• _TESTO ESTRATTO_:
------------------------

Nella vita di ognuno c’è un momento particolarmente difficile da affrontare, delicato e rischioso, denso di tensioni e di paure. Il momento in cui si diventa adulti.

Diventare adulti significa assumersi la responsabilità della libertà, imparare a convivere con le contraddizioni del nostro essere nel mondo e accettare la mancanza di risposte ai nostri quesiti e ai nostri bisogni. Tutte cose che possono spaventare a morte.

Io credo che il bisogno di ancorarsi a un’ideologia o alla religione, o peggio ancora a una religione che si fa ideologia, si collochi in questo punto. Transitare dalla dipendenza dagli altri, propria dell’infanzia e dell’adolescenza, alla dipendenza da un’idea, da una visione rigida del mondo, può costituire una grande fonte di rassicurazione.

Oggi assistiamo al fenomeno di giovani che, cresciuti in una società aperta, in un clima spesso multietnico e multiculturale, s’imbarcano in avventure rischiose, paradossali o addirittura folli. Scelgono di andare a morire e uccidere per un’idea, per edificare un mondo in cui ognuno abbia un ruolo prestabilito, statico e indiscutibile. Sono pazzi? No, sono terrorizzati dalla libertà.

La libertà ci costringe a scontrarci con le nostre mancanze, con i limiti e le insicurezze, a fare i conti con la frustrazione. Ci espone a un sentimento tanto censurato quanto ineliminabile, l’invidia.

A coloro che sentono di non poter competere in una società dove tutto è provvisorio e ricontrattabile, dove ogni individuo conta per quello che fa, piuttosto che per quello che è, d’un tratto viene offerta la possibilità di diventare qualcuno, con un’identità ben precisa e una missione da compiere, di essere accolto come membro di un esercito globale che imporrà un nuovo ordine, con regole chiare e ferree, poche e indiscutibili verità.

------------------------

• _ESTRATTO SORGENTE_:
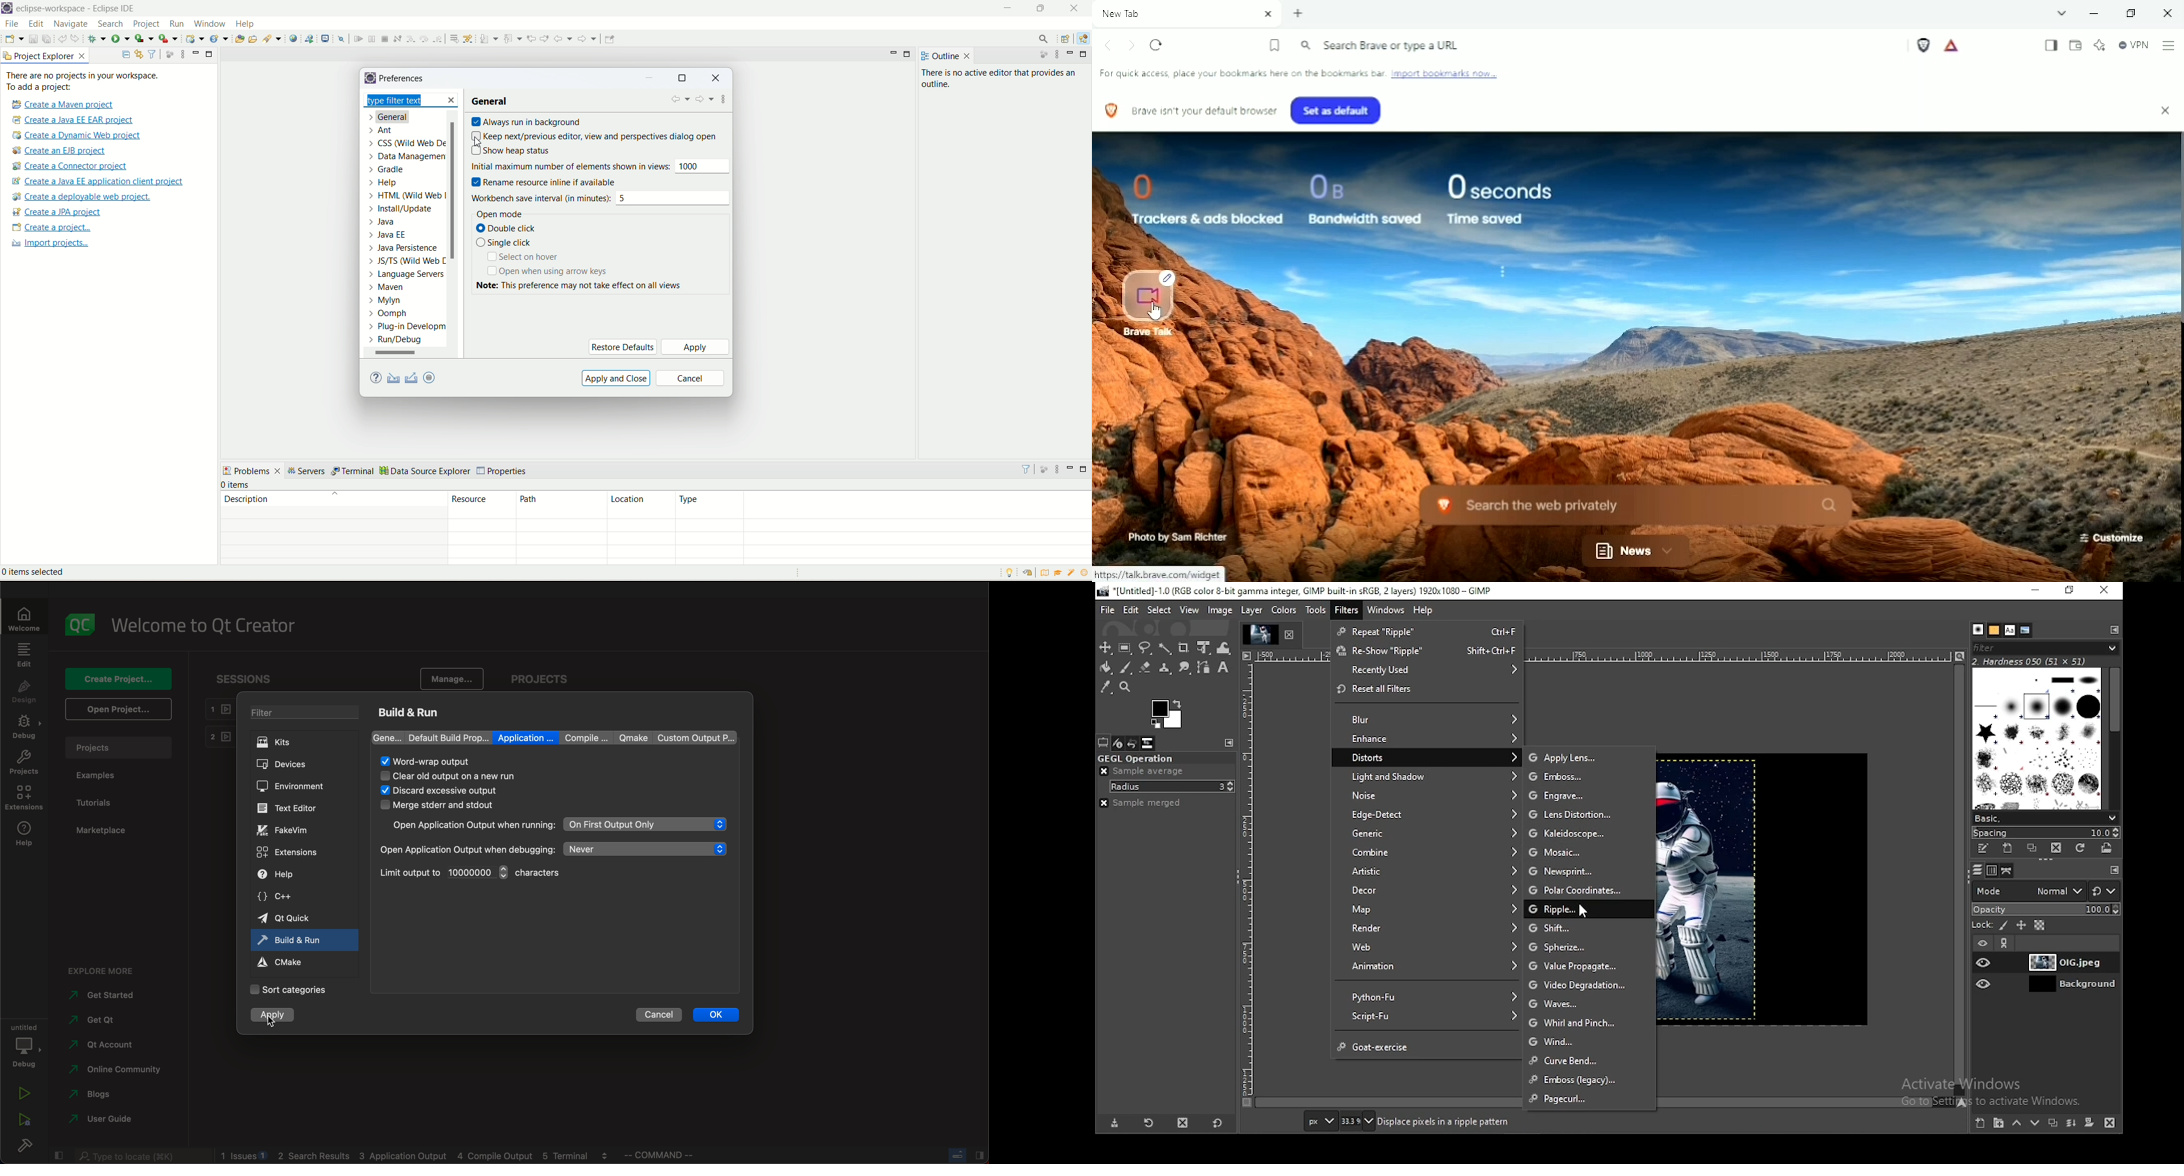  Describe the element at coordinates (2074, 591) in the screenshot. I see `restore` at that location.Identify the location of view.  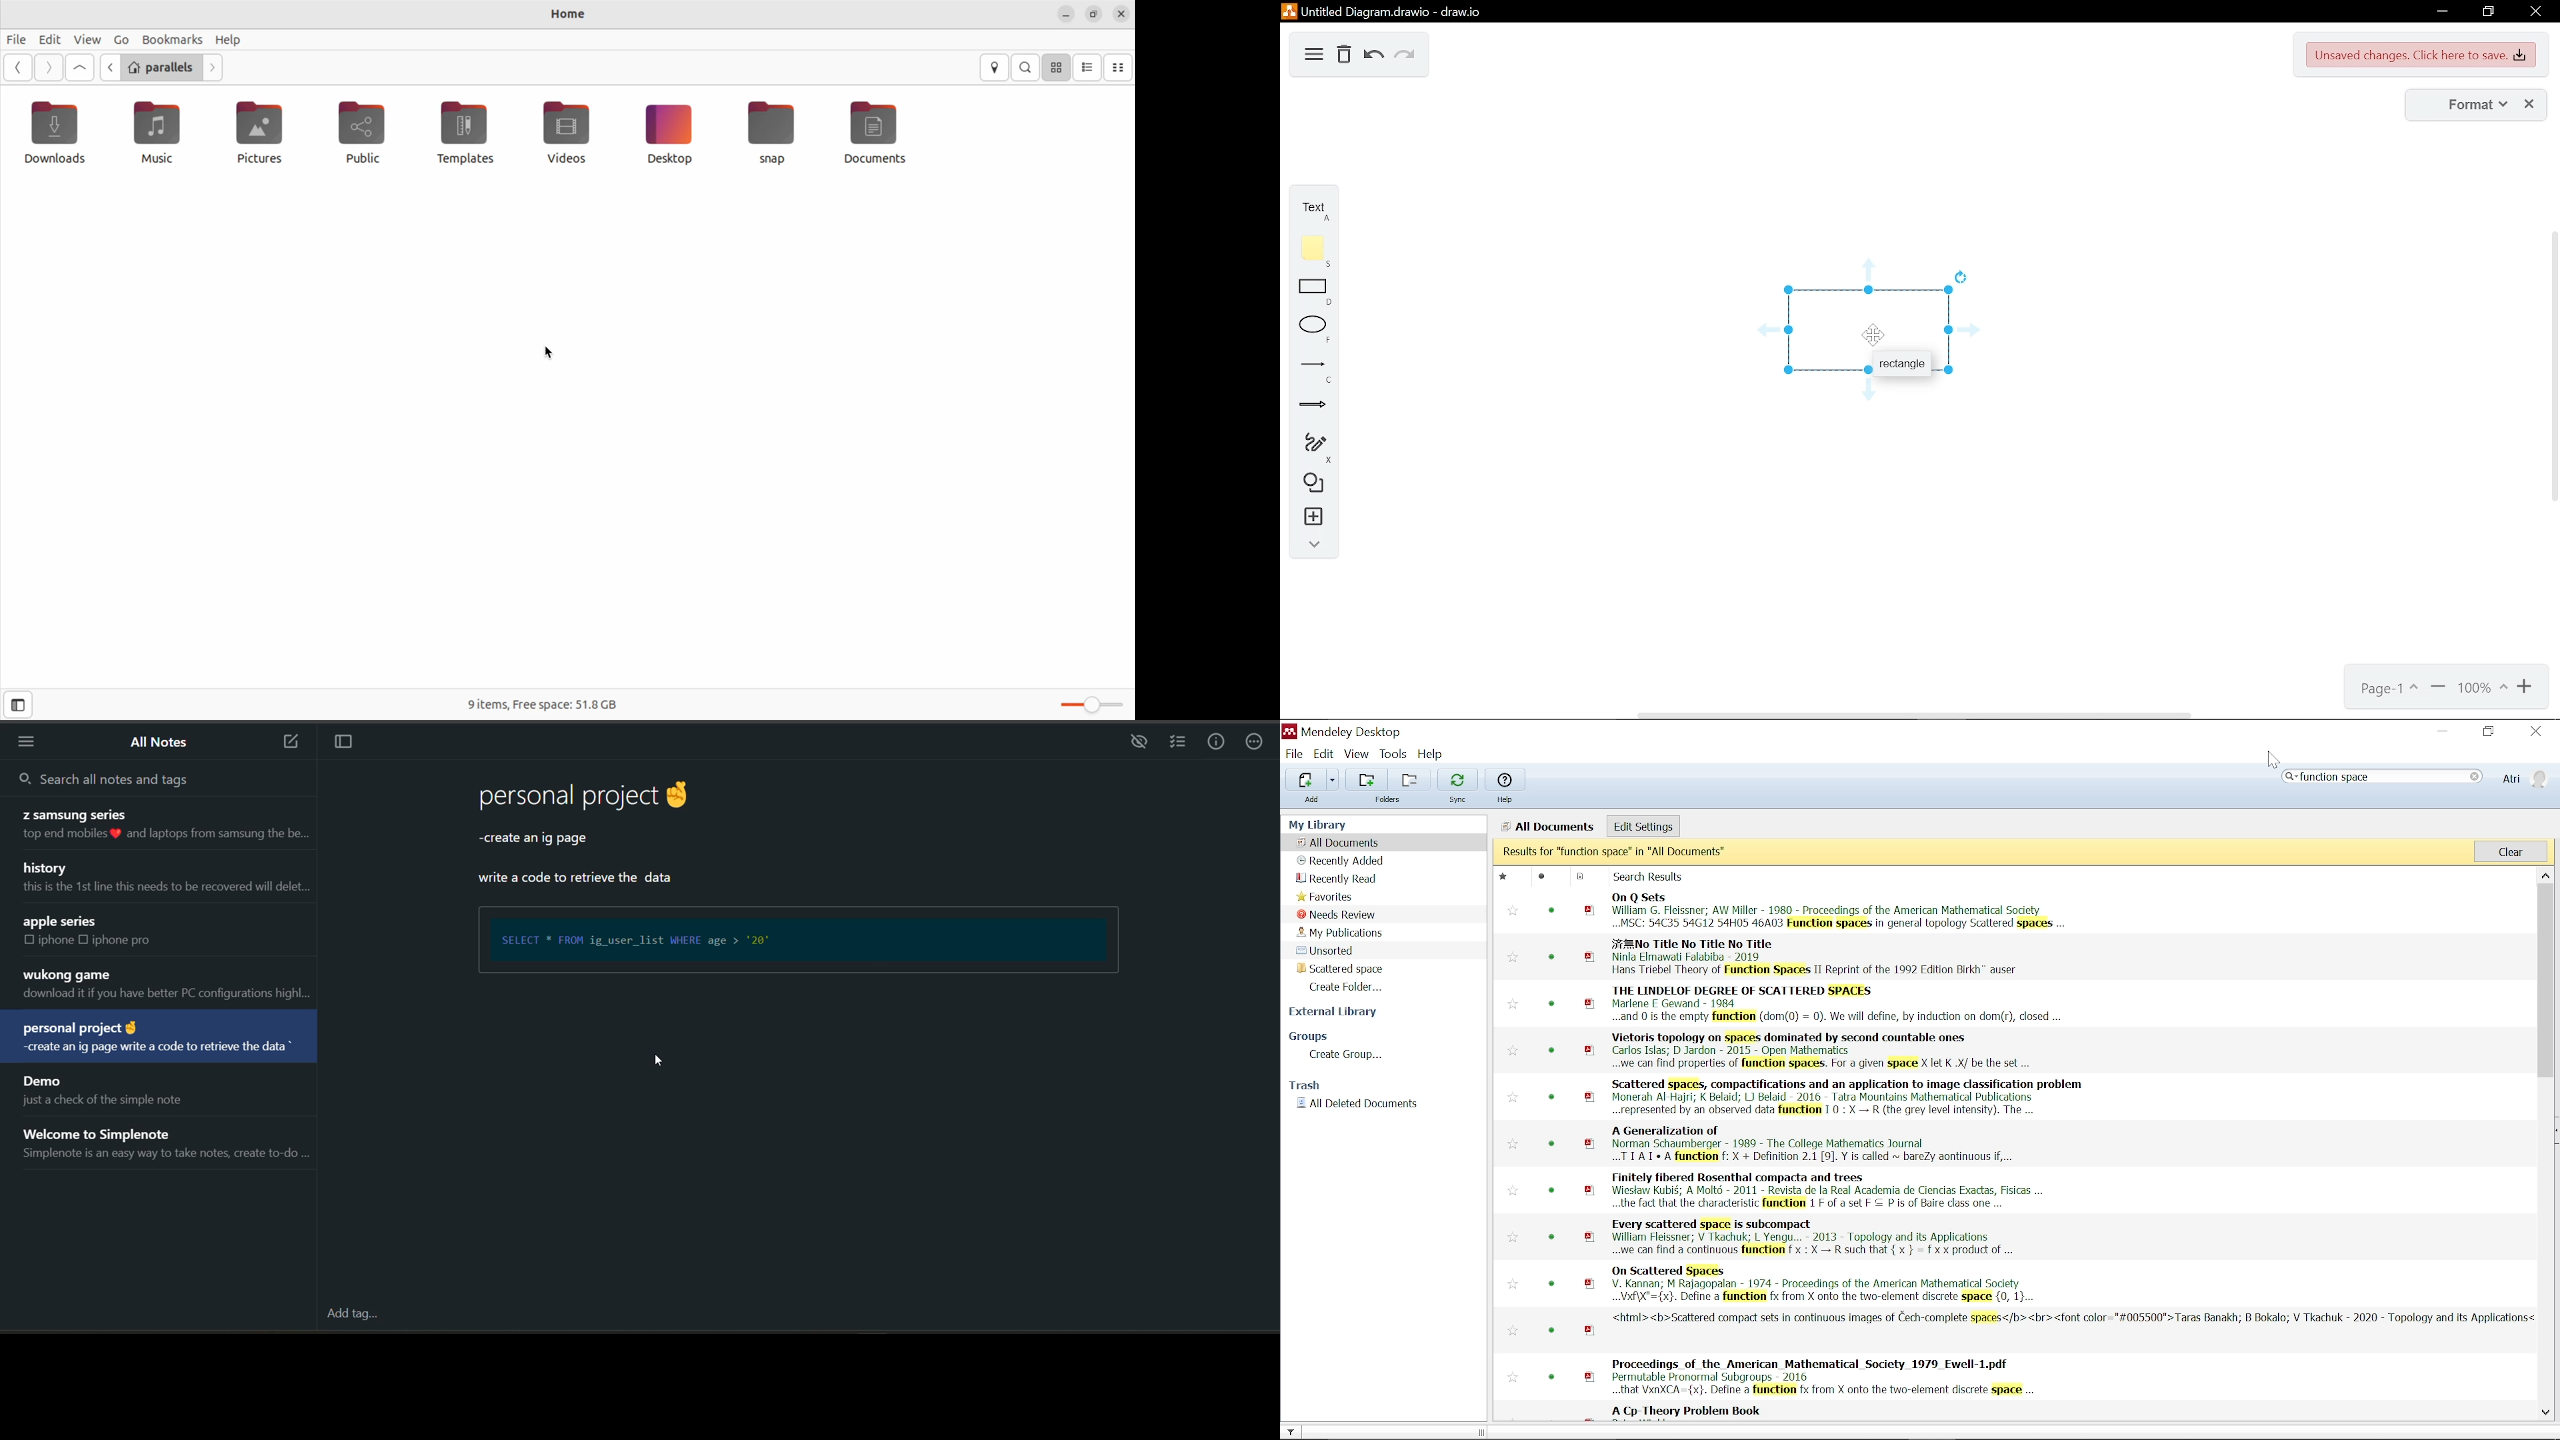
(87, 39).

------------------------

• _CONSEGNA_: Nel brano sul diventare adulti, quali azioni definiscono il significato di diventare adulti? Elencale tutte, una per riga.

• _RISULTATO_:
- assumersi la responsabilità della libertà
- imparare a convivere con le contraddizioni del nostro essere nel mondo
- accettare la mancanza di risposte ai nostri quesiti e ai nostri bisogni